▶ [TASK DETAILS]: Check every line of the material below, and show those that contain "computer".

▶ [RECORDS FOR THE EXERCISE]:
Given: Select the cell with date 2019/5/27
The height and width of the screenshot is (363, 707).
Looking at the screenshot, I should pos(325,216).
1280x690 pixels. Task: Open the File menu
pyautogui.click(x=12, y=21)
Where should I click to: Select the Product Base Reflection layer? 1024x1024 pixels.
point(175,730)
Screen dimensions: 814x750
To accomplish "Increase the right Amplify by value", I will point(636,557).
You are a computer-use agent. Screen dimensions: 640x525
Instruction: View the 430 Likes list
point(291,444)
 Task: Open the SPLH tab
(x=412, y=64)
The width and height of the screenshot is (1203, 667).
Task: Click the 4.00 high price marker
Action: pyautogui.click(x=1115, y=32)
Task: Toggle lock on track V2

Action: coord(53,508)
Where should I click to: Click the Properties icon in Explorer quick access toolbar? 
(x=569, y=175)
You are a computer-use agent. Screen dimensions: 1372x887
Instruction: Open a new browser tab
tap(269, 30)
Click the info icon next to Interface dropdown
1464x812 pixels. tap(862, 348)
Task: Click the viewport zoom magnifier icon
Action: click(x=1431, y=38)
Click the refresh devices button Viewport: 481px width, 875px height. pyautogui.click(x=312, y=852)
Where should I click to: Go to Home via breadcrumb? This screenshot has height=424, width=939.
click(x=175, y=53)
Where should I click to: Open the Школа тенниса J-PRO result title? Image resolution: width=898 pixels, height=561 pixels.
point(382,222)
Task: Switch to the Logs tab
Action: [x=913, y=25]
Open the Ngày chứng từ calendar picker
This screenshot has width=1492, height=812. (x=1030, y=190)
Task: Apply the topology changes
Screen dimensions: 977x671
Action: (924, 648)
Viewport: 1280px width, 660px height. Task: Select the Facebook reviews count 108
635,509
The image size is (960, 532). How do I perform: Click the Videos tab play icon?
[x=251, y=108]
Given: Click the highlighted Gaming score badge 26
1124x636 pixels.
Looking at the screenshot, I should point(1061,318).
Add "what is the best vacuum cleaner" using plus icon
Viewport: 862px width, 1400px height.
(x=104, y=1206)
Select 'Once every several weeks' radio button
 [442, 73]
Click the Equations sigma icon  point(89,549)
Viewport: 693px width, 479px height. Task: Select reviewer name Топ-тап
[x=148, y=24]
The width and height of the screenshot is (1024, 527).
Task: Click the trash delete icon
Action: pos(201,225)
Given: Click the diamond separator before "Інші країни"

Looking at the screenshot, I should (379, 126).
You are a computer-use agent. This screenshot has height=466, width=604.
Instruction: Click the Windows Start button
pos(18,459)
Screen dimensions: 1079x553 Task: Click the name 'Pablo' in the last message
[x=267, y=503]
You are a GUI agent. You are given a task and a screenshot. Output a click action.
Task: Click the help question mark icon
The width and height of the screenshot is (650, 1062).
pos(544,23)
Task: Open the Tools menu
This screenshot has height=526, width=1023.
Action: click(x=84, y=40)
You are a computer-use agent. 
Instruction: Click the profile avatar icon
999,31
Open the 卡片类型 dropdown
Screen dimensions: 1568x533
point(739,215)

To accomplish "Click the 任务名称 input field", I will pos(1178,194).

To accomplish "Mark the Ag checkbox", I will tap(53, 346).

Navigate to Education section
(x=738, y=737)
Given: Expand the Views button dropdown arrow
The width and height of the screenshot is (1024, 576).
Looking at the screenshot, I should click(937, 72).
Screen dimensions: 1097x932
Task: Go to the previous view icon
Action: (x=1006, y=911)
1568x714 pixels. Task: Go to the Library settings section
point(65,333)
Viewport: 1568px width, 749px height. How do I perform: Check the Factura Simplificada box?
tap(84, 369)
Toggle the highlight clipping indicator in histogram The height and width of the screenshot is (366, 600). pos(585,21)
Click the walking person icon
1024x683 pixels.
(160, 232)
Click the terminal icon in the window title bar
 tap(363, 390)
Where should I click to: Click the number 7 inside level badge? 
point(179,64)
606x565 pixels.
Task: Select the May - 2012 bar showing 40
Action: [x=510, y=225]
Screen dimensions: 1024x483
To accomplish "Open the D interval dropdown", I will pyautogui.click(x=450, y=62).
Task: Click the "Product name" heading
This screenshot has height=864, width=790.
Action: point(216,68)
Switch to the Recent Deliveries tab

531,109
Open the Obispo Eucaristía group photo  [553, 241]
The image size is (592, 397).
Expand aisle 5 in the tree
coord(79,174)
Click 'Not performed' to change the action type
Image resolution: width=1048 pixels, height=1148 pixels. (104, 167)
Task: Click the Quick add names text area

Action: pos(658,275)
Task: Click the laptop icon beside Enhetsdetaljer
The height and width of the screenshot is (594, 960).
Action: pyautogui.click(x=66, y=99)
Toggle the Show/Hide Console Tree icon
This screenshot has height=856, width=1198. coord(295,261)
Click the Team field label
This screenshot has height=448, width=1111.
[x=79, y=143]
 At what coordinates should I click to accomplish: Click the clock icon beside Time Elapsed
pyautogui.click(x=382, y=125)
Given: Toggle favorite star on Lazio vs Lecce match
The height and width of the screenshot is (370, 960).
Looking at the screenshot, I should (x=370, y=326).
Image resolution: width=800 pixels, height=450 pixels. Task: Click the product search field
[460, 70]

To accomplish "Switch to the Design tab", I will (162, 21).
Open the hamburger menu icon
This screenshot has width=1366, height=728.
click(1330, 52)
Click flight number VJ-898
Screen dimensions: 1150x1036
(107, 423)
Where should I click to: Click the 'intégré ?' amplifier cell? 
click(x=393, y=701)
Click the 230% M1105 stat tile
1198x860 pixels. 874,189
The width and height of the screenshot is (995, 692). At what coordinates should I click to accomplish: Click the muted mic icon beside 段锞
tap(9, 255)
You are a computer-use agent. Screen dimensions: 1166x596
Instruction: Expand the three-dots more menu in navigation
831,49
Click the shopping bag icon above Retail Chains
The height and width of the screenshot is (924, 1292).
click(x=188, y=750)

▶ [EXERCISE OUTPUT]:
You are a computer-use agent. Screen dimensions: 640x525
You are a computer-use agent. Screen dimensions: 1372x887
You are a computer-use agent. This screenshot has height=466, width=604.
You are a computer-use agent. 
You are a computer-use agent. Screen dimensions: 1166x596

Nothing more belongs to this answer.